Continent-continent convergence
Continent-continent convergence
Watching amateur freelancers attempt to write about topics on which they're ignorant is never pretty. Pros like, say, Mary Roach, spend months or even years talking through the subject with experts, but the self-appointed "professional writers" who plied their trade at sites like eHow.com and WiseGEEK.com didn't have the luxury of immersion in the topic. Consequently, their work was often rife with error; so much so that around the AN headquarters we call eHow the "mother lode of misinformation. WiseGEEK is little better, as evidenced by the crap job returning DotD S. Mithra did on the AlltheScience.com post, "What is a Subduction Zone?"

Mithra blew this basic concept of plate tectonics almost immediately, explaining in his/her/its introduction that, as far as S. knew,
"A subduction zone is a convergent boundary where two tectonic plates collide."
Well, no, that's not the whole story. Subduction zones occur at certain convergent boundaries, but not all. If this made us think that Mithra was ignorant of the topic, however, we were convinced by the next sentence:
"Plates are large, dense masses in [sic] the crust of the earth, the lithosphere, that float on top of liquefied rock in the asthenosphere..."
No, dumbass, the aesthenosphere is not "liquefied rock"! And as if that isn't enough, S. also favored us with this crapola:
"[Plates] are constantly shifting and moving, so when they subduct, one pushes beneath the other."

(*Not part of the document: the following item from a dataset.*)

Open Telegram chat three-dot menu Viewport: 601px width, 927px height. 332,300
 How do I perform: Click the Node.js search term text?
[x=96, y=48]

Geologists will point out that one overrides the other, not that one "pushes" under the other. With three egregious errors in the first paragraph, S. is already off to a bad start. Our nominee, however, continued to misinform any reader foolish enough to think that the author was either wise or a geek. Check out some of this rubbish:
  1. "Tectonic plates are categorized as either oceanic plates that have large bodies of water above them or continental plates that support land."
  2. "Subduction zones... recycle rock by melting it into magma so that crust might form at other tectonic zones."

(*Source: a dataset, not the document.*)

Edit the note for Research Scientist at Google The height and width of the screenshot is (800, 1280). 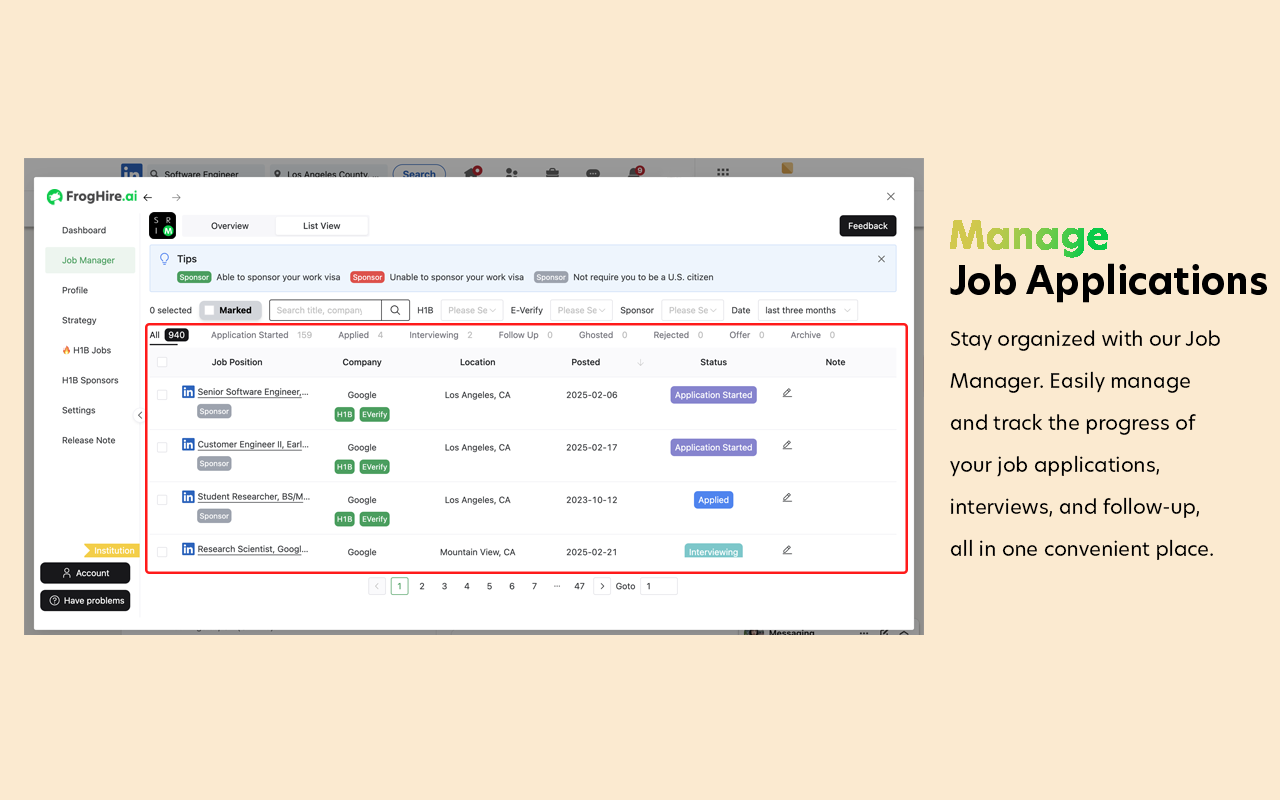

  3. "When two oceanic plates meet, a deep underwater trench forms where the thicker plate plunges beneath the thinner one."

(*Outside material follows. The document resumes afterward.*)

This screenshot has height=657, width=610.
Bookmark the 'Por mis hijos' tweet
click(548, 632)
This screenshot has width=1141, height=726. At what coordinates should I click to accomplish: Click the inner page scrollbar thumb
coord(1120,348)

  4. "At first, great pressure at the thrusting plates causes earthquakes. These open up spaces to the hot, molten magma so it can push through in submarine volcanoes."
  5. "Sometimes, smaller plates may entirely disappear, eaten by the magma."
Earth Science types on staff are mortified by the level of ignorance contained in those five statements. Here's where Mithra got it wrong.
  1. Tectonic plates are classified according to the crust type that dominates, continental or oceanic. Even continental plates contain oceanic crust, though: the North American (continental) plate extends all the way to the center of the Atlantic Ocean. Mithra should be blathering about crust types, not plate types.
  2. The melted rock is NOT somehow transported to "other tectonic zones"; melted subducting crust and mantle become magma that forms igneous rocks either on the surface (volcanics) or in the subsurface (plutons).
  3. Mithra got that backward: denser crust subducts under lighter crust. Thickness has squat to do with it.
  4. We aren't certain what this "At first" business is about. Seismic activity occurs from the beginning of subduction until the collision is completed. That, and earthquakes don't "open up spaces" for magma; typically the movement of a magma body causes the seismic events.
  5. Apparently, S. thought there is a great sea of magma somewhere underground. Who knows?
Mithra's ignorance of things tectonic is part of a pattern, given that this is S's sixth Dumbass of the Day award, no two of which are in the same category. That makes S a sort of Bizarro-world version of a Renaissance Man like da Vinci, sort of an unRenaissance freelancer. Feh.